Ladle the juice into jars, put the lids on tight, and label as follows:  Chokecherry Juice Concentrate, today’s year.

If you used canning jars, you can now either follow your favourite canning instructions to make the jars shelf-stable, or you can place your jars in the freezer.  They will keep in the freezer indefinitely. I have yet to open a jar that was bad from the freezer.  Sometimes if they are 2yrs old, they will age quicker in the fridge, but otherwise, they remain viable for awhile.  Ensuring you wrote the year down on the label will help you in knowing how quickly you may have to use a jar once it’s thawed.

Because we reuse our jars for so many different things, our labels are made of masking tape and permanent marker!  It doesn’t pay for us to be fancy with our jar labels in this house because of our reuse policy.

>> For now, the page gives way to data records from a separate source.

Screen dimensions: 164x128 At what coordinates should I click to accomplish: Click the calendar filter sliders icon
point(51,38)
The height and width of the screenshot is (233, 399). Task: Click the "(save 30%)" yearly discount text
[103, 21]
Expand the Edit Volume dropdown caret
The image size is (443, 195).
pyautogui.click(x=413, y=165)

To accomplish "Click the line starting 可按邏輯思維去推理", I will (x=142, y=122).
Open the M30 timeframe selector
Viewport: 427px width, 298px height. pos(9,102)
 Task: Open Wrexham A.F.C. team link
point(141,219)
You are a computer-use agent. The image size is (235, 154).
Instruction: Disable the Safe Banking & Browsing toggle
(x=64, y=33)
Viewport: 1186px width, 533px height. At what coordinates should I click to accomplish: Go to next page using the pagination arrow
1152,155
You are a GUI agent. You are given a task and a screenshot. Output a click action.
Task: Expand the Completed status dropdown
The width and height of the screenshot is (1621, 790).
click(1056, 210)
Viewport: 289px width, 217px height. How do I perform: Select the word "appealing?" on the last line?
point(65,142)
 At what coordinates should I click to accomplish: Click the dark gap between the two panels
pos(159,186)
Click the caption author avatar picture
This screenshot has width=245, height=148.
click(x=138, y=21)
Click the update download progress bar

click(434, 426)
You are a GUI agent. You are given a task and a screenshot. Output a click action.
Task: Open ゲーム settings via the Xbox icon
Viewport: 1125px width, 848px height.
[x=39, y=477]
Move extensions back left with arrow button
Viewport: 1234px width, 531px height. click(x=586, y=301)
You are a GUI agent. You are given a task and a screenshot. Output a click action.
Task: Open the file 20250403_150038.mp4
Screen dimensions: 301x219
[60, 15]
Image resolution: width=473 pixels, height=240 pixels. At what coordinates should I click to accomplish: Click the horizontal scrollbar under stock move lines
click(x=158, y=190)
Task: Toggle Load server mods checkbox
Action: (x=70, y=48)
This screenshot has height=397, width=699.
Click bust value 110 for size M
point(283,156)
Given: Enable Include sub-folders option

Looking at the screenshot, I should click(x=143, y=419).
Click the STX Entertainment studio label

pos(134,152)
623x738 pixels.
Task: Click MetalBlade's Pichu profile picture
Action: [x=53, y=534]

USING YOUR JUICE CONCENTRATE:

You can use your juice concentrate a myriad of ways.  For us, we like to make chokecherry lemonade.  Pour enough chokecherry juice concentrate to be roughly a centimeter deep in your glass.  Add the same amount of lemon juice concentrate.  Add your preferred natural sweetener.  Top up your glass with water and stir.

We also like to add the juice concentrate to smoothies, and even add it to cocoa.  However, due to chokecherry having very similar nutritional components to cocoa, doing so makes for a very rich flavoured drink!

One way many people enjoy the juice concentrate, is as a syrup.

To make a simple shelf-stable syrup without canning, do the following:

2023 jars of chokecherry syrup.

CHOKECHERRY SYRUP:

Measure out a jar’s worth of syrup into a large pot.

Take that measurement and double it for the amount of sugar you are now going to add.  Doubling the sugar is step number one in making a non-canned shelf-stable syrup.

Turn on the heat and begin stirring as you bring it to a boil.  Once at a boil, se the timer for 2 minutes and continue stirring vigorously to prevent overflow.  If you are able, you can manage the height of the boil with your element’s temperature dial while you stir, just keep it boiling for the full 2 minutes.

Today’s haul of chokecherry syrup. 2024

After the timer dings, turn off the heat, grab your syrup jars and run them under hot water to warm them up so they don’t shatter.  Run the seals and rings under hot water as well.  If your hot water tank isn’t hot enough, you can have these on a low boil in another pot of water on the stove.  This both sterilizes them as well as ensures they won’t shatter when you ladle the hot syrup into them.

After filling the jars to just under the lip, tighten on the rings and turn upside down to cool.  (edit Aug 15, 2024), in the picture to the left here, those are upside down pint jars. 11 of them between the syrup bottles) This creates a vacuum that bacteria are unable to live in.  So if you didn’t kill them by heating the jars, and if you didn’t kill them by giving them far too much of a good thing (the doubled sugar amount), you will kill them anaerobically as the jars cool.

Making this syrup from the juice concentrate makes for a very nice flavoured syrup that you can use on pancakes, over icecream and other desserts, or to reduce a step in making your chokecherry lemonade above, as the juice and the sweetener are already combined, just at lemon and water.